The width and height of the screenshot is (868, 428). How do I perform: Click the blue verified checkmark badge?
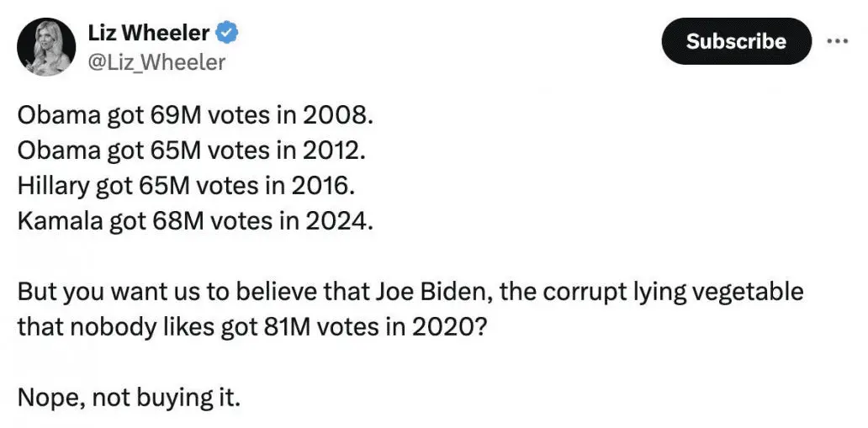click(x=228, y=33)
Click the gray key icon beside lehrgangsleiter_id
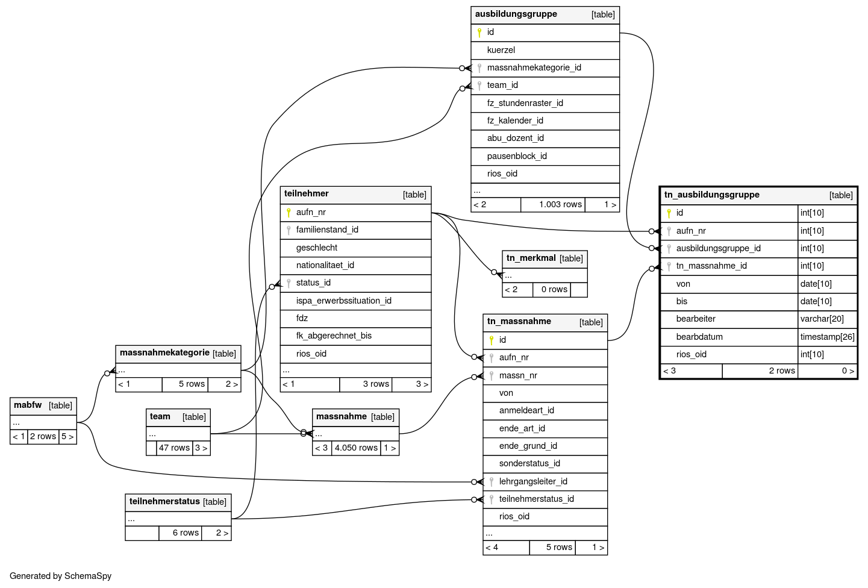The height and width of the screenshot is (588, 868). pos(492,481)

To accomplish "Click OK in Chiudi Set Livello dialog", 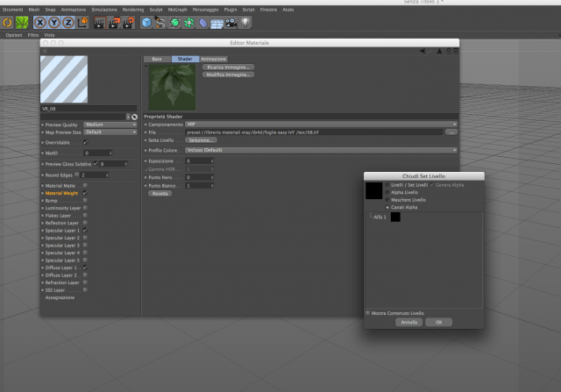I will click(438, 322).
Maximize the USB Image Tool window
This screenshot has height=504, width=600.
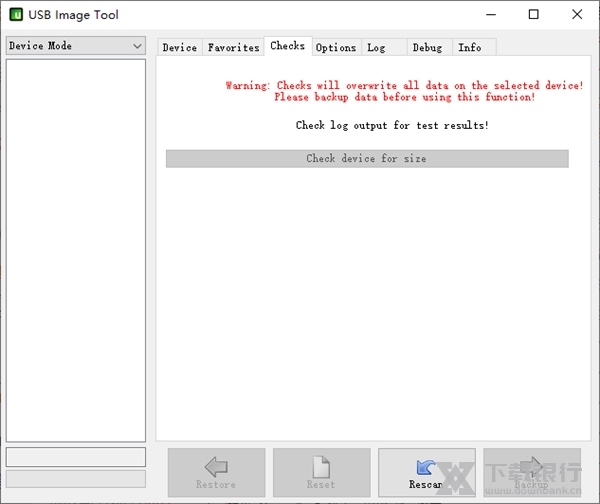[x=534, y=14]
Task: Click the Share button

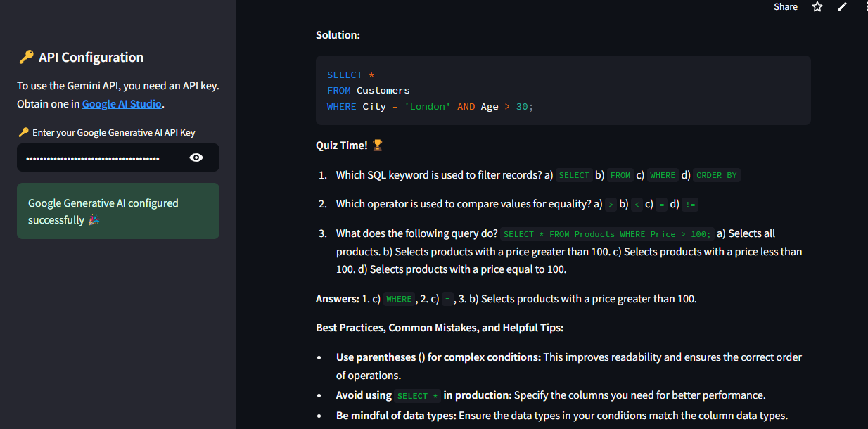Action: pos(785,7)
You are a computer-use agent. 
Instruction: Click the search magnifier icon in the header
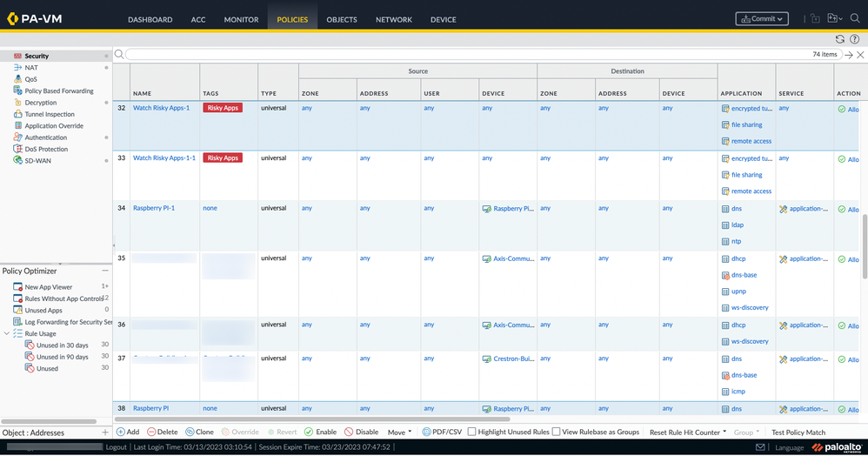(x=854, y=19)
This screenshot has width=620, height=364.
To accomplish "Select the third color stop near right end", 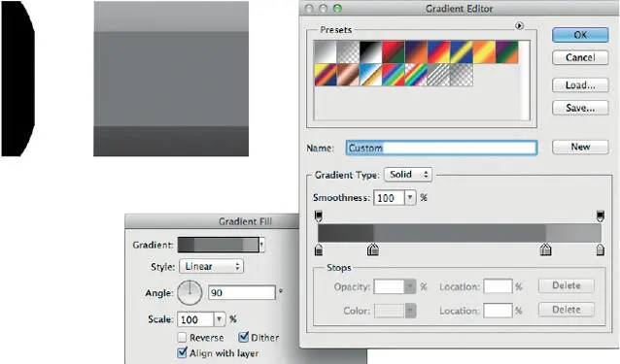I will tap(546, 249).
====================
*ACTION ITEM:*
From the records above, give again only the part that opens with the line containing "This screenshot has height=504, width=600." and closes with the line containing "This screenshot has width=620, height=364.". Keep both ends but drop the pictures.

*OUTPUT BELOW:*
This screenshot has height=504, width=600.
[x=534, y=14]
Task: Click the Share button

Action: pos(785,7)
You are a computer-use agent. 
Instruction: Click the search magnifier icon in the header
(x=854, y=19)
This screenshot has width=620, height=364.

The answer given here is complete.